Healthy Skepticism Library item: 1562
Warning: This library includes all items relevant to health product marketing that we are aware of regardless of quality. Often we do not agree with all or part of the contents.
Publication type: Journal Article
Friedman R.
Mix Math and Medicine and Create Confusion
The New York Times 2005 Apr 26;
Full text:
Patients may not know it, but there are two questions that make doctors cringe.
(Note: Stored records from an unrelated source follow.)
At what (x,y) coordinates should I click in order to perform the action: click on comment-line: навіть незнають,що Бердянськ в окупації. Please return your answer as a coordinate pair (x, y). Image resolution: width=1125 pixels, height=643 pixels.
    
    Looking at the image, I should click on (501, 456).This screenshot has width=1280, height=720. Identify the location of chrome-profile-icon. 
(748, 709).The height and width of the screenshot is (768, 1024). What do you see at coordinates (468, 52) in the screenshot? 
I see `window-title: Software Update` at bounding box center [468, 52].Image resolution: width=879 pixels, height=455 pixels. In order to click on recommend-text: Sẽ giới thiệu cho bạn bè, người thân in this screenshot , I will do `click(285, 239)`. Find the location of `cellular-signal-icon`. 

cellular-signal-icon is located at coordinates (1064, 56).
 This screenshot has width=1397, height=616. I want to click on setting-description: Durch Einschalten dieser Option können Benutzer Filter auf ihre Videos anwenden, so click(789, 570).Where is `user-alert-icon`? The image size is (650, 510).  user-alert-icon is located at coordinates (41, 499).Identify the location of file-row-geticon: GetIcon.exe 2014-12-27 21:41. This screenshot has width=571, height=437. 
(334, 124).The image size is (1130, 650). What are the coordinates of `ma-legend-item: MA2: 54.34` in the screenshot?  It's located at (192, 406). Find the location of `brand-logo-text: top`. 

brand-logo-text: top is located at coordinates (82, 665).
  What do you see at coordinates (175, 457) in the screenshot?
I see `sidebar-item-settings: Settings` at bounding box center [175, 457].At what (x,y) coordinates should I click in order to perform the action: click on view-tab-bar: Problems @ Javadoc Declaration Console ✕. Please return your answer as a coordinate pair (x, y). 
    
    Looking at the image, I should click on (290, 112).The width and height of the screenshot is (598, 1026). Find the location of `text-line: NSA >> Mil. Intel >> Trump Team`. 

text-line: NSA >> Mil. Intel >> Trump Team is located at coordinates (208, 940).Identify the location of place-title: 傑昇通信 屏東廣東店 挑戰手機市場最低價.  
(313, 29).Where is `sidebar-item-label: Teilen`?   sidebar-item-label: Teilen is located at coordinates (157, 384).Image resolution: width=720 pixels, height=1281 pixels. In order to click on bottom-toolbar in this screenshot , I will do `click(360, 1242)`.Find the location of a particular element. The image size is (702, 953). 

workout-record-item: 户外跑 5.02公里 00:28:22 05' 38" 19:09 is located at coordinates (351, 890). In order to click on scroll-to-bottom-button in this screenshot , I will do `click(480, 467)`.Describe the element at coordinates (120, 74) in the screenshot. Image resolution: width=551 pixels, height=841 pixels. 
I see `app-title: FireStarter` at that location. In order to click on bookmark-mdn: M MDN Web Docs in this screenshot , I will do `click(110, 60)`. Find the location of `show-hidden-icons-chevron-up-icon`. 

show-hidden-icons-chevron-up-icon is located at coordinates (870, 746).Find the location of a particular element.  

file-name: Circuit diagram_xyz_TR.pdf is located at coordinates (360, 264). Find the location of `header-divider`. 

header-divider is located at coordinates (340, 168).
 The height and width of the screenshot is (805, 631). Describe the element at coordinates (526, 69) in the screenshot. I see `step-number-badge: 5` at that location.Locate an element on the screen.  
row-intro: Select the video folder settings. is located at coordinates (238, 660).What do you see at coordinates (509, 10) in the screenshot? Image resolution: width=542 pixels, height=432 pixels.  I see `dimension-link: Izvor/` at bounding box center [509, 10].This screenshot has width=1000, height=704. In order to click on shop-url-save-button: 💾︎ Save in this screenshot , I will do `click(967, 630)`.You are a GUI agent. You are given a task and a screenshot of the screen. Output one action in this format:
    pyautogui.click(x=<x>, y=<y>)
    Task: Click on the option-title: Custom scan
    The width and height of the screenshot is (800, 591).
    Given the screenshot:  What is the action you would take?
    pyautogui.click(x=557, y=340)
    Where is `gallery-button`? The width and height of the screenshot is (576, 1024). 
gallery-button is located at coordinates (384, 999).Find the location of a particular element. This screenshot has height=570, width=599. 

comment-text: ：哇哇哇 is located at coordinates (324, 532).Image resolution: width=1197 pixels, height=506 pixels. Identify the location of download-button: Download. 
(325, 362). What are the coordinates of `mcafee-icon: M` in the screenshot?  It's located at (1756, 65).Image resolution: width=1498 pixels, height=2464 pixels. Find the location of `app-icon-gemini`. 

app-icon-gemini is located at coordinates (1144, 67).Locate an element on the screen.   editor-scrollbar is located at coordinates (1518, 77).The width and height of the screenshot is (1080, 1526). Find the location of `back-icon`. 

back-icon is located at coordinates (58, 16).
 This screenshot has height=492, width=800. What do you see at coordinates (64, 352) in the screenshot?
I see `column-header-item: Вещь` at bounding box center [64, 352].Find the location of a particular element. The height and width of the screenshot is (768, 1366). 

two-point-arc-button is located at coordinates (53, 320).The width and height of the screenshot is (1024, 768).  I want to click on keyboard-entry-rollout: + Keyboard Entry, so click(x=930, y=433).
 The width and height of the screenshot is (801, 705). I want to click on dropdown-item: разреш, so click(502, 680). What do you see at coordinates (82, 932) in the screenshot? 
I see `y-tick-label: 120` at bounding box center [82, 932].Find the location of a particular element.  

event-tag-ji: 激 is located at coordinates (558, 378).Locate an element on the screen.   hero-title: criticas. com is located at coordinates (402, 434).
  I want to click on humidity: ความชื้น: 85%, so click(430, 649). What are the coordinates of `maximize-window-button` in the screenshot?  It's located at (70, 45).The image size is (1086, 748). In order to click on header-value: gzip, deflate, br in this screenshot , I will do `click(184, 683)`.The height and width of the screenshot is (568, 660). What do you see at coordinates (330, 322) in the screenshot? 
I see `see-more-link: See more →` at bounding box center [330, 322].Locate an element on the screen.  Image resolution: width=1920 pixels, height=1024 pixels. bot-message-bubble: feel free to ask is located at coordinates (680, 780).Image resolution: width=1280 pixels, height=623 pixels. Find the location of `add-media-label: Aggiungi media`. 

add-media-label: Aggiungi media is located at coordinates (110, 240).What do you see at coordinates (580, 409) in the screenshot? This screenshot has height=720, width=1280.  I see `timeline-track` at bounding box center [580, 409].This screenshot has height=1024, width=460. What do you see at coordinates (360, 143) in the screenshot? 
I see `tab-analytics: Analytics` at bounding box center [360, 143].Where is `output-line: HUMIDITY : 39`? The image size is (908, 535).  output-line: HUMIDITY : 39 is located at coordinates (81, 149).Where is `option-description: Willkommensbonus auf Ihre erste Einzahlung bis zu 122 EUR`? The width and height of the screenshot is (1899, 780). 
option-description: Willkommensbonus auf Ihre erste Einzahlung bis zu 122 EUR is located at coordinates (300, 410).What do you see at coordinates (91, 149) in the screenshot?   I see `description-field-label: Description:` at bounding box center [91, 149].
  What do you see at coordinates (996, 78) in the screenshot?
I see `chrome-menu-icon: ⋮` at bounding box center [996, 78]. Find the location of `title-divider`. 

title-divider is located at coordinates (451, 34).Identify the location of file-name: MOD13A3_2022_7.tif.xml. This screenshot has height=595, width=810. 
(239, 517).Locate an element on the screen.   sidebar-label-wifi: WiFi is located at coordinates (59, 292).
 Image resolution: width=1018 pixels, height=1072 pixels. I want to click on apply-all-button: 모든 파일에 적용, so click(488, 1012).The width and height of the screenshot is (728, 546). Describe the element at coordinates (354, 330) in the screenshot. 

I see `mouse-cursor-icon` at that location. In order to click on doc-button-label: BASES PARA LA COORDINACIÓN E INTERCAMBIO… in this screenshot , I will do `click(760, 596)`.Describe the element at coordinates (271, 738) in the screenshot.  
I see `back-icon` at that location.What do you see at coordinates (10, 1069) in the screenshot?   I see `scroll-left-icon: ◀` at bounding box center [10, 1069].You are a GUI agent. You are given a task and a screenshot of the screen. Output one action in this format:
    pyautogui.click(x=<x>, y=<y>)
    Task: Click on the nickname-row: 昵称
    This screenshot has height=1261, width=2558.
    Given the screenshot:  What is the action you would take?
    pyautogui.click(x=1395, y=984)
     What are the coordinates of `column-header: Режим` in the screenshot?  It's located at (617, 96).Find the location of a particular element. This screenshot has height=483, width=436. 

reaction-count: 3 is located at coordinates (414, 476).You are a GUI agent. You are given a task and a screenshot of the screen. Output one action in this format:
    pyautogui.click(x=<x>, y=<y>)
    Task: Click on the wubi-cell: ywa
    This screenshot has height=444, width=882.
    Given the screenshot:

The most common is, “If you were me, which treatment option would you pick?” The tougher one is, “What are the chances that this treatment will help me?”
Both questions cut to the heart of medical decision making and involve assessing risk and probability, which does not come naturally to many people.
For example, a depressed patient told me she had read that the chances were 60 percent that she would respond to the antidepressant I had prescribed for her.
“That means that 60 percent of the time I will feel better on this, right?” she asked.
Well, not exactly. I explained that if 10 people with a depression just like hers walked into my office, about 6 would be expected to respond to that antidepressant.
But the statistics, I told her, referred to a large sample, not an individual. She would either improve with this treatment or she would not, I said, but she shouldn’t worry because we would keep trying until we found a treatment that worked.
“You mean my chances of getting better are really only 50 percent?” she asked with dismay.
Dr. Judith D. Singer, a statistician and professor at the Graduate School of Education at Harvard, explained: “You and your patient are confusing two different concepts. The number of possible outcomes – in her case either responding or not responding to an antidepressant – has nothing to do with the actual probability of either outcome happening.”
For example, Dr. Singer said, “Either a woman is pregnant or not. She can’t be a little pregnant. But that doesn’t mean that she has a 50 percent probability of being pregnant. A woman who takes a fertility pill may stand a much higher chance of actually getting pregnant than if she goes without it.”
If my patient was typical of the subjects in the clinical trial she read about, Dr. Singer said, “she is more likely than not to get better on that antidepressant.”
Why do so many people have trouble with the notion of probability and chance? Mathematicians chalk it up to innumeracy, the arithmetic equivalent of illiteracy. Simply put, people are uncomfortable with mathematical concepts like probability because they never learned them in the first place.
Innumeracy explains much of the public’s confusion about the risks of various drugs and medical treatments. But not all of it. In a classic 1966 study, a group of subjects was told that a man had parked his car on a hill and that the car had rolled back into a hydrant after the man had left. The subjects were sympathetic to the man.
But a second group of subjects, told that the car had rolled into another person after the man walked away, held him responsible, even though the cause was the same.
People might chalk up a minor mishap to chance, but they are reluctant to blame a serious event on bad luck. Someone or something has to be held responsible.
Not long ago, I was consulted by the parents of a man who was dating the daughter of a depressed woman. They wanted to know what the chances were, if the couple married, that their children would also develop depression.
The worry was understandable: Someone with a depressed first-degree relative runs a 15 percent to 30 percent risk of the illness. But the risk is also 10 percent to 15 percent in the general population.
So although the young man might lower his chances of having a depressed child by avoiding women with depression in the family, he could never eliminate that risk.
The truth is that random events can make or break us. It is more comforting to believe in the power of hard work and merit than to think that probability reigns not only in the casino but in daily life.